## Description of the task
Go through the lines below. Copy those with "Select".

## Available records
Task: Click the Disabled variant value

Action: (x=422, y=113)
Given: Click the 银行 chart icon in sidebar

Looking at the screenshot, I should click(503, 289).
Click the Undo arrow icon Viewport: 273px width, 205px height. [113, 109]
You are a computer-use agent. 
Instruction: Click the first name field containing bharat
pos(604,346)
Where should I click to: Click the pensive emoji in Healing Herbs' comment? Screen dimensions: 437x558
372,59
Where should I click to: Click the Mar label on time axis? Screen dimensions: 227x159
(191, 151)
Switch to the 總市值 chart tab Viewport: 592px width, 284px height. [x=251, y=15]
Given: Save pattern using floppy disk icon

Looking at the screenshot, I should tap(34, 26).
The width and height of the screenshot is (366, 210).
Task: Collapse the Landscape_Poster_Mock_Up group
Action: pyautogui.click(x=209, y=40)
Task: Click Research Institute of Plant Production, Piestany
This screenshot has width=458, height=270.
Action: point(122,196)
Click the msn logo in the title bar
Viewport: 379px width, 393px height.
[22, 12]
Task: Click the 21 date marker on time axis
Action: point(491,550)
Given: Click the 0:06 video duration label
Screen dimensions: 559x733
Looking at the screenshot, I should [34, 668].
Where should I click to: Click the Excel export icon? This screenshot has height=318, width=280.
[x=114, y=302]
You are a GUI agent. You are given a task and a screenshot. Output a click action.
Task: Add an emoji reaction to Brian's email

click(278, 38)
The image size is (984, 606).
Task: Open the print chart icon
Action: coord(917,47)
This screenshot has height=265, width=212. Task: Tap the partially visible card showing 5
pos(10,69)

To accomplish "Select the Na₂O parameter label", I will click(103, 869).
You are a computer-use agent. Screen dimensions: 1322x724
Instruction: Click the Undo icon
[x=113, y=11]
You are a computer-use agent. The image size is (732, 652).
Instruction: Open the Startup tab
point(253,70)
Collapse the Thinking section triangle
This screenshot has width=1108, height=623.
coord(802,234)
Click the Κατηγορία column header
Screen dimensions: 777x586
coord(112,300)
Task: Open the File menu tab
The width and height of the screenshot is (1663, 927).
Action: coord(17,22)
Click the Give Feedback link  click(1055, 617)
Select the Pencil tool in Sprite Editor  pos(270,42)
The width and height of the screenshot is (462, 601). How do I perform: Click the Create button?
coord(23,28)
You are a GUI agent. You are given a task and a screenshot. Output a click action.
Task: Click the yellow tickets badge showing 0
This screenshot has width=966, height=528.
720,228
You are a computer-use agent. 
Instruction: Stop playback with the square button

## Exercise output
To accomplish "Select the Na₂O parameter label", I will click(103, 869).
Select the Pencil tool in Sprite Editor  pos(270,42)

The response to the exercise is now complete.